=== GIVEN TEXT ===
......
- Genre: Teen drama; Sports drama;
- Created by: Stefan H. Lindén
- Directed by: Carl-Petter Montell; Amanda Adolfsson; Simon Ekbäck Nordström; Stefan H. Lindén;
- Starring: Alva Bratt; Edvard Olsson; Adrian Öjvindsson; Yandeh Sallah;
- Country of origin: Sweden
- Original language: Swedish
- No. of series: 4
- No. of episodes: 38

Production
- Executive producers: Måns Strömberg; Sanne Övermark; Poa Strömberg; Petter Bragée;
- Producers: Måns Strömberg; Alexandra Thönnersten; Stefan H. Lindén;
- Production company: New Stories

Original release
- Network: SVT
- Release: 9 March 2019 – 25 February 2022

= Eagles (TV series) =

Swedish teen drama television series

Eagles is a Swedish teen sports drama television series created by Stefan H. Lindén. Developed by New Stories, the first season premiered on Sveriges Television's streaming service SVT Play on 9 March 2019. The fourth and final season aired from 28 January to 25 February 2022.
......
=== RECORD SET ===
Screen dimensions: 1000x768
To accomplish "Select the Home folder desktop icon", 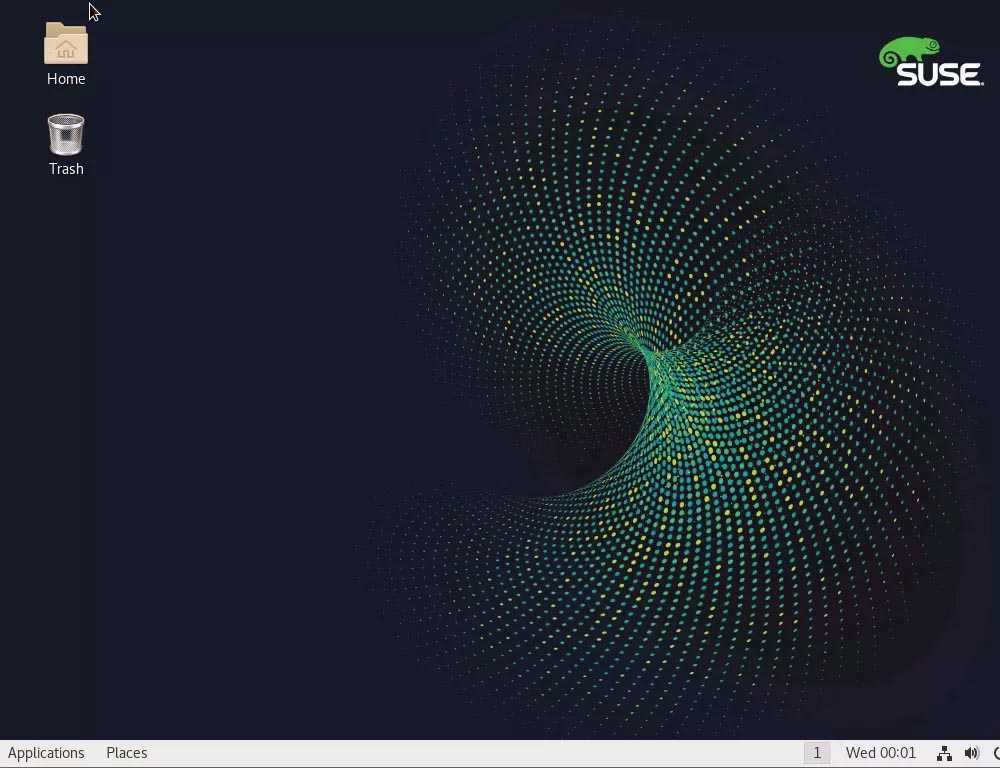I will 66,44.
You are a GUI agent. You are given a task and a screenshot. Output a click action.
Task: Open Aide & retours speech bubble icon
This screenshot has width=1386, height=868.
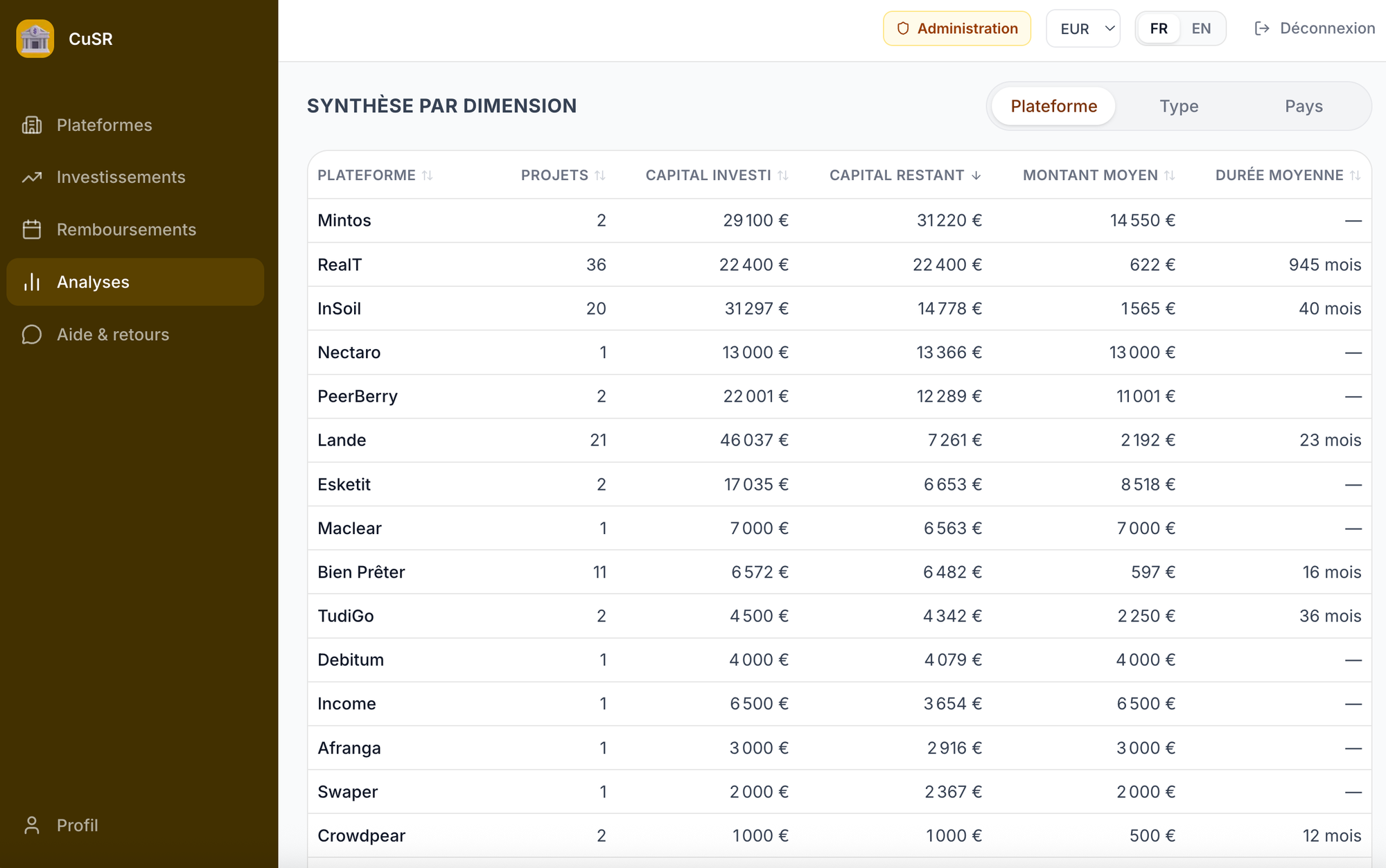click(32, 335)
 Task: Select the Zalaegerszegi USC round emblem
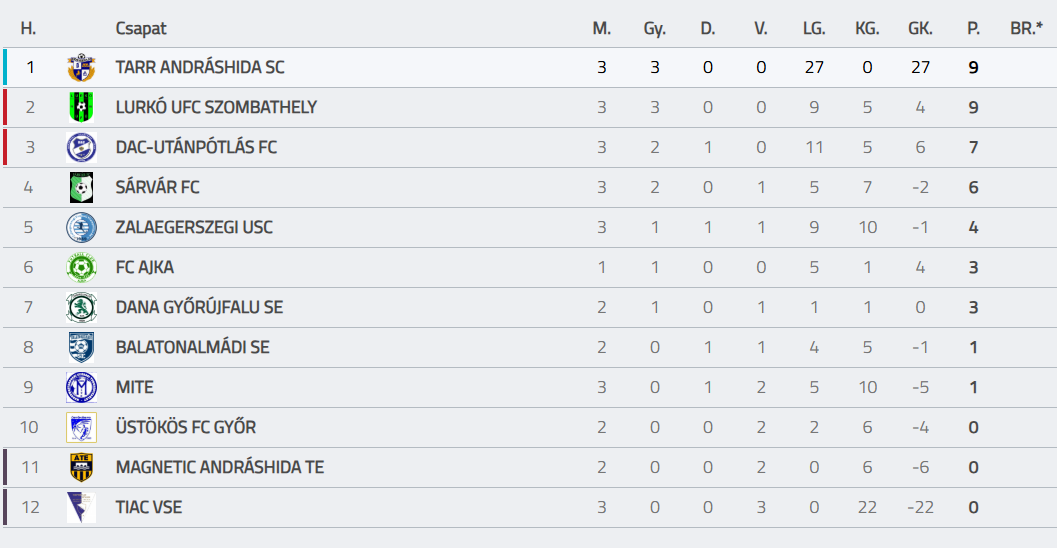[x=82, y=228]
......
=== DIRECTIONS ===
A) Return, word for word, the portion of the Eagles page starting with "Swedish teen drama" and going on through "25 February 2022.".
B) Condense the paragraph of the Eagles page that begins "Eagles is a Swedish teen sports drama" into a short bulleted list of its main facts.

=== TASK-BY-TASK ANSWERS ===
A)
Swedish teen drama television series

Eagles is a Swedish teen sports drama television series created by Stefan H. Lindén. Developed by New Stories, the first season premiered on Sveriges Television's streaming service SVT Play on 9 March 2019. The fourth and final season aired from 28 January to 25 February 2022.

B)
- Swedish teen sports drama series created by Stefan H. Lindén
- Developed by New Stories
- First season premiered on SVT Play, Sveriges Television's streaming service, on 9 March 2019
- Fourth and final season aired from 28 January to 25 February 2022